APD Communications developed a Data Gateway to interface the Salome network with the ActioNet system making use of the standardized MAP 27 data interface of the Nokia R40 mobile radio.
According to SHE, a major reason why Nokia has become an important supplier is the company`s ability to provide a wide range of complete systems.
Another important factor Nokia had going for it was its local support capabilities. The company has a project manager as well as the technical support department in Huntington (England).
One reason why SHE did not go to a local cellular operator was that none could guarantee priority service in times of an emergency and this was absolutely necessary.
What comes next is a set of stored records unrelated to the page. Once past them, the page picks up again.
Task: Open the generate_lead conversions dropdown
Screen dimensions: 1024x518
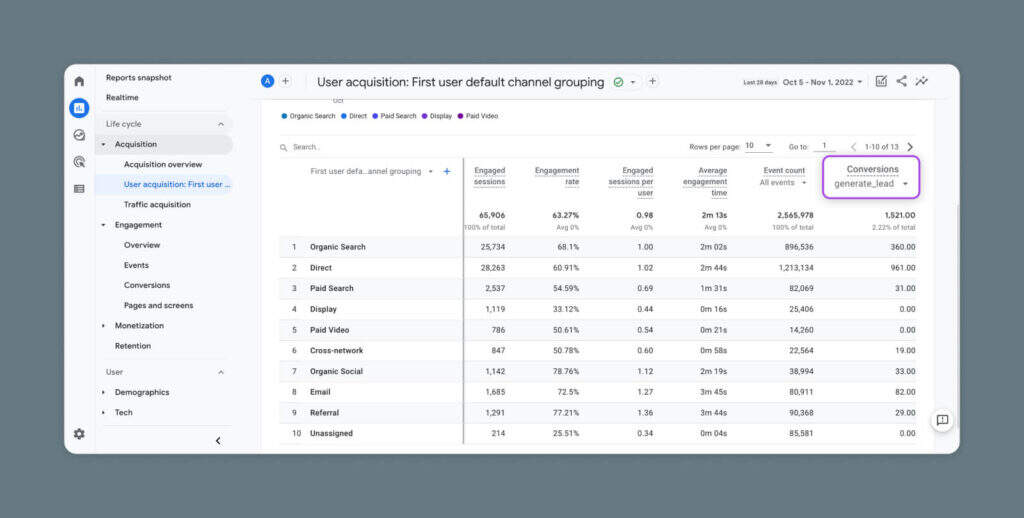Action: point(871,184)
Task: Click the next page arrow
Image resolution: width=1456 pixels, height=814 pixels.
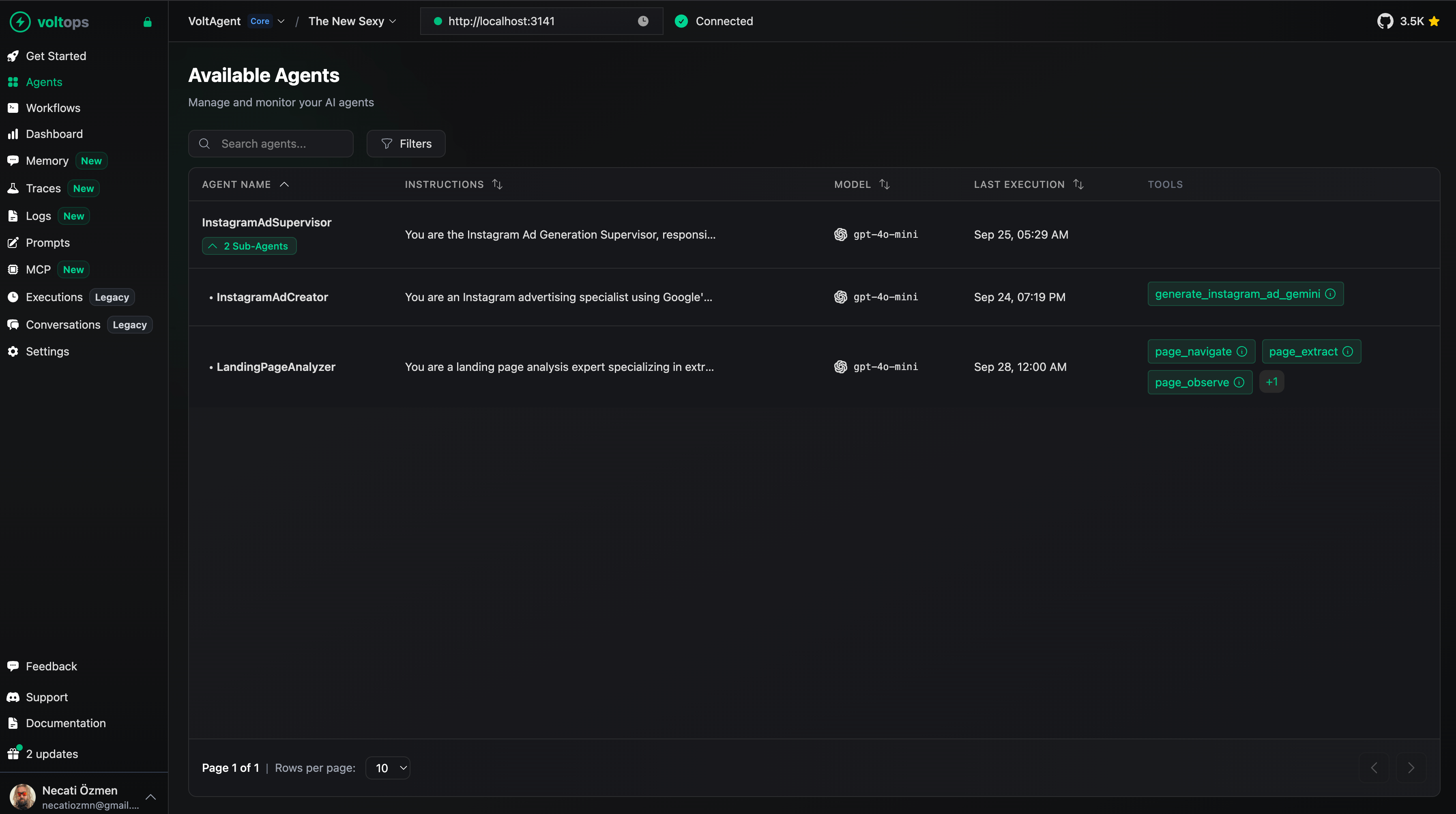Action: 1411,768
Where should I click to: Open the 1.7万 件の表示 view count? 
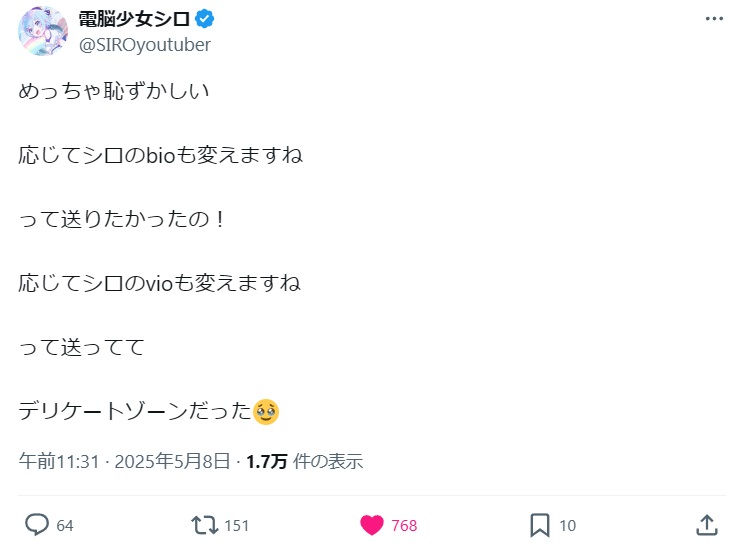[x=305, y=461]
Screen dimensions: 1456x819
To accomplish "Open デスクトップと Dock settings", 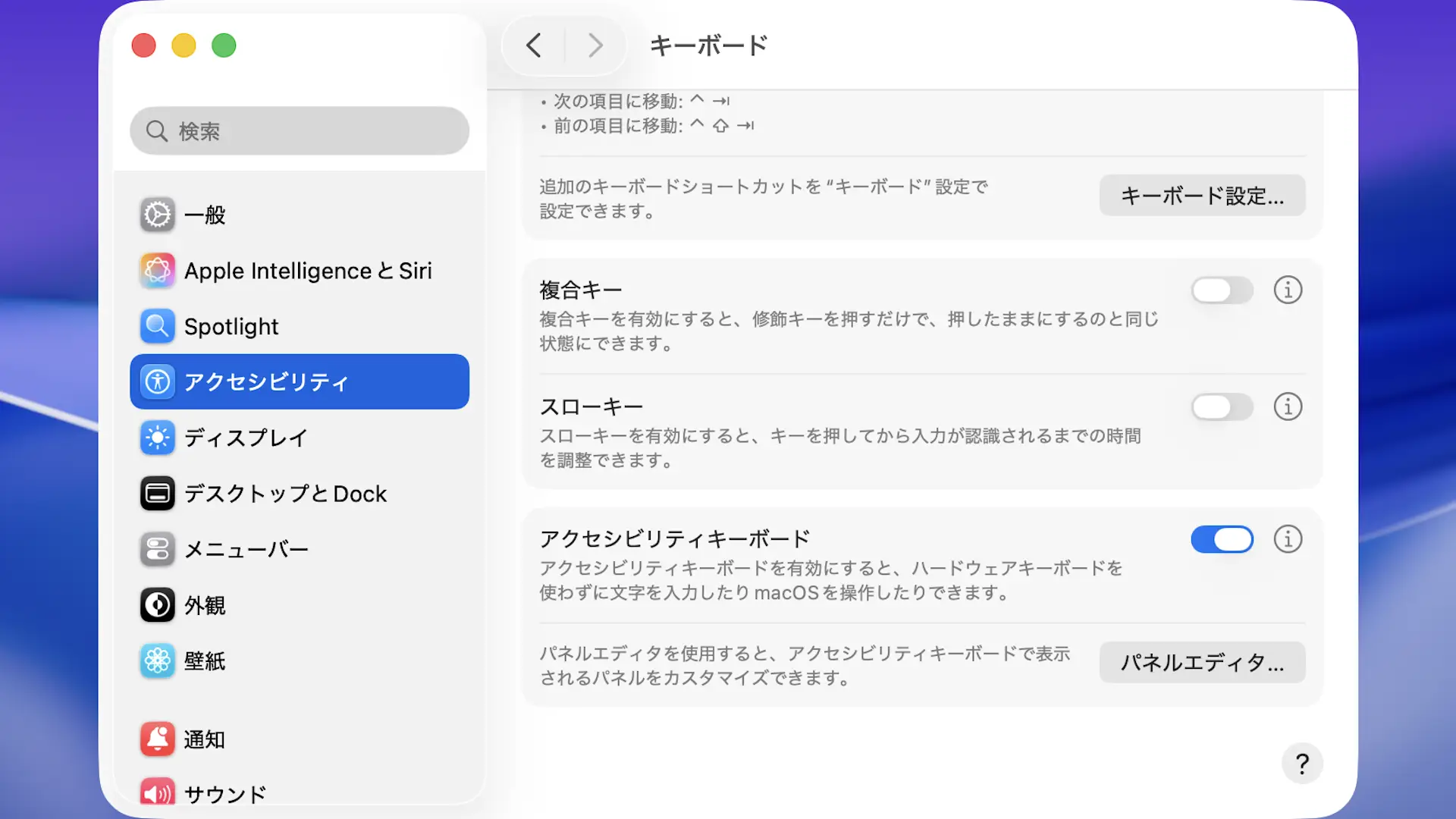I will click(x=284, y=494).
If power lines fall down, SHE operators need to get in there. And to get the coverage it required, a total of around 150 telecommunication sites were needed. On the fixed mobile side SHE has in excess of 340 substations controlled by Salome. ActioNet provides SHE with guaranteed communications in any situation. The result is shorter down time of the electricity grid in the event of failures.
SDH into 21st century
In addition to the ActioNet network, SHE is upgrading its telecommunications infrastructure to include a Nokia-supplied synchronous digital hierarchy (SDH) transmission network. The company has been digitising its microwave transmission network for a number of years and increasing its capacity to fulfil the internal requirements of SHE.
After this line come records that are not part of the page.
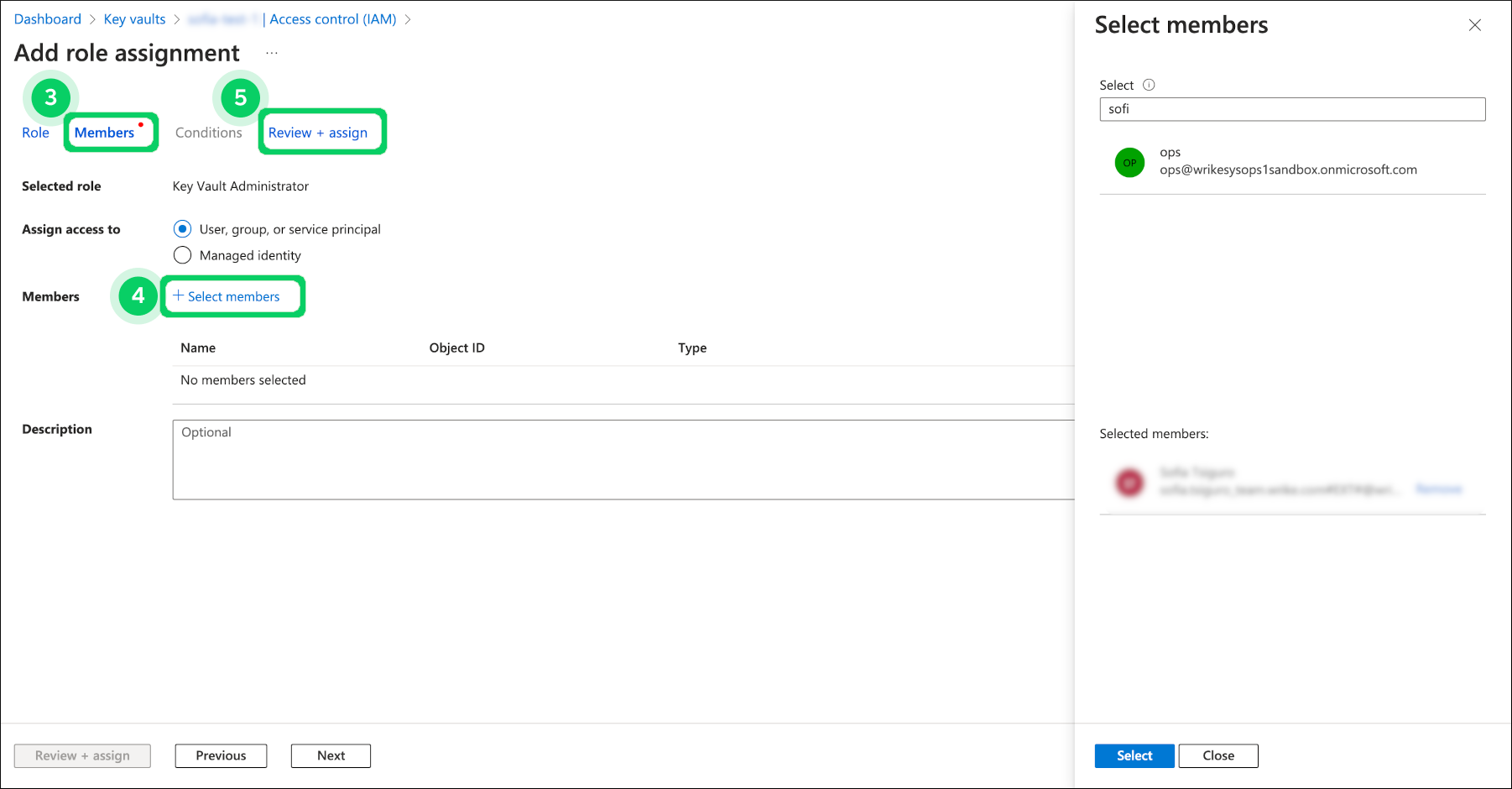Screen dimensions: 1512x789
Task: Click the green OP avatar for ops user
Action: [x=1129, y=162]
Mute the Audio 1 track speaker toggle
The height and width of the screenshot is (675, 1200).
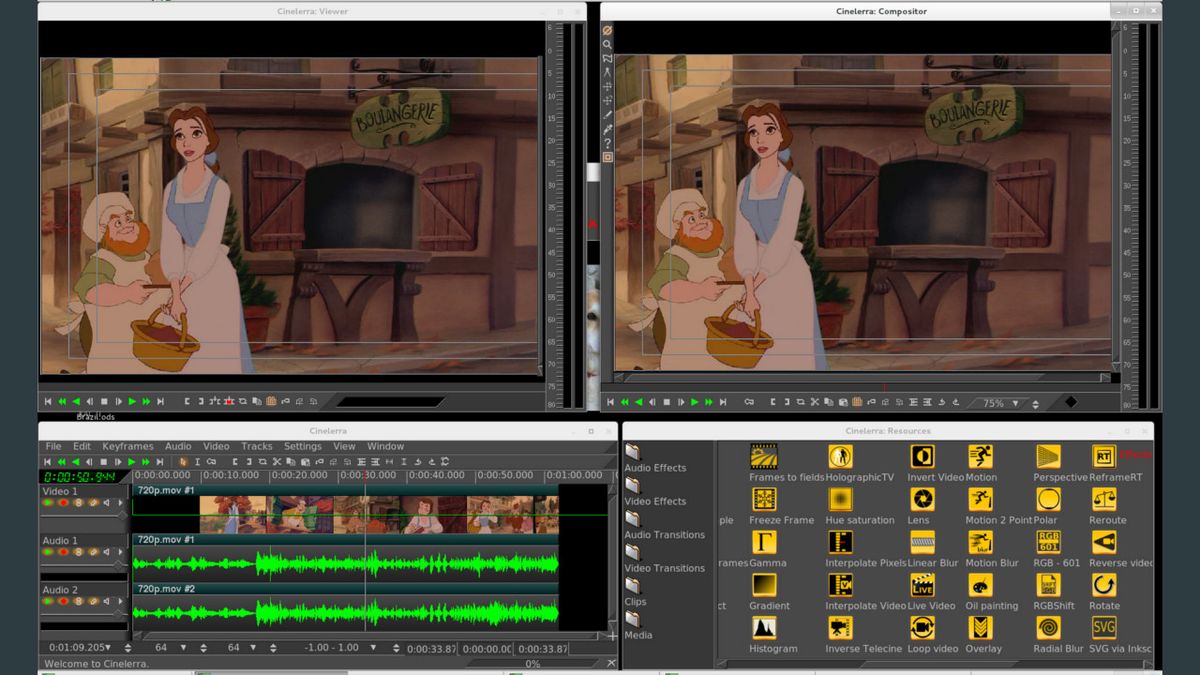click(x=107, y=552)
Most of the company`s internal traffic goes on the Perth-Aberdeen-Dundee route and, as it had acquired a PTO (public telephone operator) licence, it also had to consider external customers as well. There was no option to upgrading.
When faced with upgrading the links between Perth and Aberdeen via Dundee, SHE`s three principal population centres, it looked at the possibility of using SDH. Although the company provides service to external customers over more-readily saleable fibre-optic links, it also needs to offer services to non-SHE customers. SHE decided to invest in SDH technology rather than face the costs of upgrading again in the future.
SDH is a European standard derived from the US Synchronous Optical Network (SONET) to provide a unified method for using the high bandwidths offered by optical fibres. It is based on three multiplexing levels: STM-1 at 155 Mbits/s; STM-4 AT 622 Mbits/s and STM-16 at 2.5 Gbits/s. Single mode fibre links can be operated at any of the three multiplexing levels, provided that the maximum spans between multiplexors is suitable. A microwave version is also being defined which operates at 155 Mbits/s.
SHE expects an increasing demand for data services in the future, with large customers moving to wider bandwidth services. One area it sees as important is video-on-demand, where service could feed into a home via an imbedded optical cable in the power cable. This technology is in its infancy at the moment, but SHE could use it in other applications, such as relaying information about customers` energy usage. There is considerable scope for a marriage between electrical supply and telecommunications.
Communications for utilities
Energy and power together with oil, gas and water supplies, are industries, which simply must provide an uninterrupted supply. From day to day customer services to dealing with emergencies, the critical nature of utility operation places ultimate demand on flexible and reliable radio connections.
Open standards are the trend of today also in professional radio communications. The MPT 1327 standard has been designed for the most demanding organisations. The standard covers trunking technology, which use available frequencies far more efficiently than conventional non-trunked systems. Importantly, MPT 1327 is an open standard, meaning that terminals and systems from different manufacturers are compatible.